The web hosting company will consolidate into ViaWest’s 138,000 sq foot (12.800 sq m) facility, shifting from its own self-hosted premises into colocation at the recently launched ViaWest data center, which is accepting tenants although it is not quite complete.

Oregon
Oregon – Thinkstock / DC_Columbia

Anchors away?

When a colocation company builds a large data center it usually has an agreement with a significant tenant in place, at least tentatively. But that wasn’t the case when ViaWest’s Brookwood, Oregon opened last month with no big customers lined up.

Now, DreamHost will use space in the 138,000 sq ft (12,800 sq m) facility to replace two existing California data centers, believing that the use of a colo facility will enable operational efficiencies while reducing cost.

The ViaWest data center, will offer 700 Watts per sq ft, upgradeable to support high density racks if required, and will have 18 MW of UPS capacity on-site. A key feature will be ViaWest offering 100 percent uptime SLAs to customers.

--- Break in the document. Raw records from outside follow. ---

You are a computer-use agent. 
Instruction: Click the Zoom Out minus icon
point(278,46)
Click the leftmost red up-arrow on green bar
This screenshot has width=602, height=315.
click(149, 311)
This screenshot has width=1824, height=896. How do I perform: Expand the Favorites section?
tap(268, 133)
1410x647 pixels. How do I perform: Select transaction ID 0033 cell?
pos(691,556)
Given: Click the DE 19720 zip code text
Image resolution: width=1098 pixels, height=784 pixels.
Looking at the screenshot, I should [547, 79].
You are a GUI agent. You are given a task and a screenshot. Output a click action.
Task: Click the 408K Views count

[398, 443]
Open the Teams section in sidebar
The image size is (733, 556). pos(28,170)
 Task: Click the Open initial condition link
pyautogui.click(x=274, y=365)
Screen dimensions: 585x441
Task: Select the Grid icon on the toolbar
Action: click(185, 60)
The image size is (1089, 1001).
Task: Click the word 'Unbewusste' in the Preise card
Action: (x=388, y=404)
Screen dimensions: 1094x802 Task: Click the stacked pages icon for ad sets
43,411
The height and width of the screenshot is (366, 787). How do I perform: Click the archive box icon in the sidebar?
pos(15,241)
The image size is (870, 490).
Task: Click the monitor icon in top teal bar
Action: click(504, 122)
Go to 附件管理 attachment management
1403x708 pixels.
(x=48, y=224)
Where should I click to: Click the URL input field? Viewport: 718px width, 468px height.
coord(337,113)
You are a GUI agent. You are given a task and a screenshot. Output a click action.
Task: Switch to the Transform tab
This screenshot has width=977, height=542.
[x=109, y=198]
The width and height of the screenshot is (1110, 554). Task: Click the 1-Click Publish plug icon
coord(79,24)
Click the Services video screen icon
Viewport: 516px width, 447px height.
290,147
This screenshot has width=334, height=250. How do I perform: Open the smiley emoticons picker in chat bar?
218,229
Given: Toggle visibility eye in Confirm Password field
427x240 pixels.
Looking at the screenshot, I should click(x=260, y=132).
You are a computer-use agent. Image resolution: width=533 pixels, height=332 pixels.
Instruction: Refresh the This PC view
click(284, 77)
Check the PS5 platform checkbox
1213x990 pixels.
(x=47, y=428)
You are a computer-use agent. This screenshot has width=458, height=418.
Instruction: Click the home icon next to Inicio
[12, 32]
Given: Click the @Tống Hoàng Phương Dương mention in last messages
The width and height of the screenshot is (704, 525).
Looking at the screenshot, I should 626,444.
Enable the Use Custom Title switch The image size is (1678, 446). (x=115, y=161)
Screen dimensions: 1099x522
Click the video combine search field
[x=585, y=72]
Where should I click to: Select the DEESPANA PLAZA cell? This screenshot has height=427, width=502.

DreamHost is primarily focused on end-user customers rather than enterprise business, as evidenced by a customer base with 1.5 million websites and 750,000 Wordpress installations, but it also has taken on a more enterprise focus playing a significant role in OpenStack, spinning off the NFV vendor Ahkanda, and Ceph storage company InkTank, which was acquired by Red Hat.

The DreamHost move to the ViaWest facility fits the colo model to a “T”, where data center maintenance becomes the responsibility of a focused provider and DreamHost is free to focus on its core business model. Or as Patrick Lane, vice president, data center operations at DreamHost, said “We wanted to focus our internal resources on developing products instead of maintaining our data centers.”

ViaWest, acquired last year by Canadian Telco giant Shaw Communications, operates 28 data centers in seven US states and one Canadian province.